She did as he said. At the threshold she looked back and then she stepped out onto alien grass on an alien planet.

No, not alien, she thought. I must stop using that word. I’m the alien on somebody else’s planet.

She breathed in deeply and sighed with pleasure as the wonder of it overwhelmed her.

She looked about her at what looked like the inside of a ruined church or a small abbey with stone walls partially fallen and ivy creeping over everything. The TARDIS had blended in with the surroundings, turning itself into an archway with a bricked up door – with a keyhole, nevertheless.
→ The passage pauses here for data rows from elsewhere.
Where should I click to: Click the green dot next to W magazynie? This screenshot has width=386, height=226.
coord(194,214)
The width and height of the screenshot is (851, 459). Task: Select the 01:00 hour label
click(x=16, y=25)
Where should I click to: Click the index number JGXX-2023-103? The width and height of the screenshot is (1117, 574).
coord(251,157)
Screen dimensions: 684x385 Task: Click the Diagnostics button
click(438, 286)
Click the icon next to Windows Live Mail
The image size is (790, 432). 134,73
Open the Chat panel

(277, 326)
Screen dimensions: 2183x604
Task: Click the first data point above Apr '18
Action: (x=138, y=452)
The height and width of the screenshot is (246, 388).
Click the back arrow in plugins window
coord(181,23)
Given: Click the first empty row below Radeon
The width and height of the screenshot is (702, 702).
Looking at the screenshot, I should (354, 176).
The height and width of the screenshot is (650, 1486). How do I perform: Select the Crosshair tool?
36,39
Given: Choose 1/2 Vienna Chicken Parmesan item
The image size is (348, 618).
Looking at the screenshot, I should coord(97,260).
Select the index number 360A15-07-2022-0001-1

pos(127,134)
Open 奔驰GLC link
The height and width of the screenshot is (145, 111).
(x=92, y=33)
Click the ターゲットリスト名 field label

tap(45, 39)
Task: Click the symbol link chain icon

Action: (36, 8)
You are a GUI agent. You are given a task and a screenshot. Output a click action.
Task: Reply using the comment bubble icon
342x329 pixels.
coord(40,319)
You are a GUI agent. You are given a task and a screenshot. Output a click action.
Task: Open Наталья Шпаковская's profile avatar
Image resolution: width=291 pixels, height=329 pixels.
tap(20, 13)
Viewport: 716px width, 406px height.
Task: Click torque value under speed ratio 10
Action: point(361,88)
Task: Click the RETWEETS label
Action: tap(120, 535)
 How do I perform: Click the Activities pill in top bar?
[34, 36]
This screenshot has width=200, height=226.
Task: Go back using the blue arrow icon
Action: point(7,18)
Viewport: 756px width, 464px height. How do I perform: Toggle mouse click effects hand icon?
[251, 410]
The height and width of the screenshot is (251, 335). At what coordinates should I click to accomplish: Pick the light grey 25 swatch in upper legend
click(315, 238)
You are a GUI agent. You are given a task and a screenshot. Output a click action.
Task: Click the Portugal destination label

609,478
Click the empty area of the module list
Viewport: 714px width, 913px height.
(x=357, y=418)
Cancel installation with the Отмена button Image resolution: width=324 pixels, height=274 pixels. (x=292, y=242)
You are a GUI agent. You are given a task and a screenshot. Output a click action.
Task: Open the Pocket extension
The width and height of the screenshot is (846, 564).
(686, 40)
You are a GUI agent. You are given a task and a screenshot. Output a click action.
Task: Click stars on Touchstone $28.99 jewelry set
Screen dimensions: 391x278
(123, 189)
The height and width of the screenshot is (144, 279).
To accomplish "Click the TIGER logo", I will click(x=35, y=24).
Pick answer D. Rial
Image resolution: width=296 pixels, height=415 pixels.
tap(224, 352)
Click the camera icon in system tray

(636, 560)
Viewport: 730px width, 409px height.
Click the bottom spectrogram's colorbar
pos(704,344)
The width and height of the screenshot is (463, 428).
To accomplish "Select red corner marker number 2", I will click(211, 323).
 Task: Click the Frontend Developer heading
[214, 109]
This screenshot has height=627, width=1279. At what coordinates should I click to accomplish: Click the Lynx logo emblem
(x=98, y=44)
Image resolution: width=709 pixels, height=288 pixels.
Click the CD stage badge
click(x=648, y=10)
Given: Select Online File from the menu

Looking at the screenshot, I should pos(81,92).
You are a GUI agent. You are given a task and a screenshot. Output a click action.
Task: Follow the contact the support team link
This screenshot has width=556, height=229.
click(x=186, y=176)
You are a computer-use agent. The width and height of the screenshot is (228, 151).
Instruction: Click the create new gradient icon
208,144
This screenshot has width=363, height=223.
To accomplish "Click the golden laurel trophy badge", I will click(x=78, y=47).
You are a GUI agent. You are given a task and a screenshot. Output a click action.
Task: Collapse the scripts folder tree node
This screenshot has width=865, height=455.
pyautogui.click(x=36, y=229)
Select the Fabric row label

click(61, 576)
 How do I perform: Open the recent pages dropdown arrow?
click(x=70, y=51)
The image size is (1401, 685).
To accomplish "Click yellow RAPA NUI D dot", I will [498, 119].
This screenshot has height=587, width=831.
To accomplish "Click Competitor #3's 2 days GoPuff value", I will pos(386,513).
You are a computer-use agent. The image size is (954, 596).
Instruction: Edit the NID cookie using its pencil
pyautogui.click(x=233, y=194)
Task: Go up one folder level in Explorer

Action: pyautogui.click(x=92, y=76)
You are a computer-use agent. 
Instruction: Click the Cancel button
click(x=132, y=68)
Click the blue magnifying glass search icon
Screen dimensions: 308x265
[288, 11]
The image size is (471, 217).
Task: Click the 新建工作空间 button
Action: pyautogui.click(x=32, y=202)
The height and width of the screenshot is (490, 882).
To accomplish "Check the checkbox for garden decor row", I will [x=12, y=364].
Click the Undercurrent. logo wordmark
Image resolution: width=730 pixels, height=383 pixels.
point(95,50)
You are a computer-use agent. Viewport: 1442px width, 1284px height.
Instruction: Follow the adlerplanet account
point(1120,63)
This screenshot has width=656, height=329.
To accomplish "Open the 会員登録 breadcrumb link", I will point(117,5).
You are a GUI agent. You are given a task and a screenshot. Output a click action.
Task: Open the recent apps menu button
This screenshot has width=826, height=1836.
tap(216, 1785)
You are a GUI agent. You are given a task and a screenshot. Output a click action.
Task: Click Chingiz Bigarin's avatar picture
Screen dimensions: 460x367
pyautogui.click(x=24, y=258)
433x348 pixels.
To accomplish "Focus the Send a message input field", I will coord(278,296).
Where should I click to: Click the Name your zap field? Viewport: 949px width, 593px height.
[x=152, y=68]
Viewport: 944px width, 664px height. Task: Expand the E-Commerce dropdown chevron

There was a real archway ahead of them. Through it she could see rolling countryside that looked thoroughly inviting. Kristoph took her hand and they passed through it.

“What is it that makes it feel so…” She couldn’t describe it. It was something less than euphoria, but a raising of the soul even so. She felt as if it would be impossible to be unhappy here. As if the very air was saying ‘everything is just fine.”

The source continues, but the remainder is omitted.